Ia juga merinci bahwa mekanisme perizinan memerlukan rekomendasi Forum Kerukunan Umat Beragama (FKUB), rekomendasi Kementerian Agama (Kemenag), serta izin negara lainnya. Jika seluruh dokumen telah lengkap, pembangunan dapat dilanjutkan.
“Sementara itu belum dipenuhi maka harus dihentikan dahulu. Masyarakat tidak ribut-ribut apa, mereka hanya mau saya lihat aturannya, apakah sudah ada belum dokumen-dokumen itu,” kata Christian.
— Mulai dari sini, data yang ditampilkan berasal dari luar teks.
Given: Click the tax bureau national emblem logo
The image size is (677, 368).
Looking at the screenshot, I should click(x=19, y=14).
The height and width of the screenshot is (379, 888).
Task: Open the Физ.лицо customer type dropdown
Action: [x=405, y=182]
Dalam dokumen FKUB Kota Kupang yang terbit pada 18 April 2022, disebutkan pembangunan Masjid Darul Amanah di Kelurahan Liliba belum dapat direkomendasikan. Keputusan itu dinyatakan bukan sebagai penolakan, melainkan karena terdapat persoalan administratif dan sosial yang belum terselesaikan. FKUB juga mencatat jumlah warga muslim di sekitar lokasi sekitar tiga kepala keluarga dan lokasi tersebut tidak berada di kawasan konsentrasi permukiman muslim, sehingga rekomendasi belum diberikan.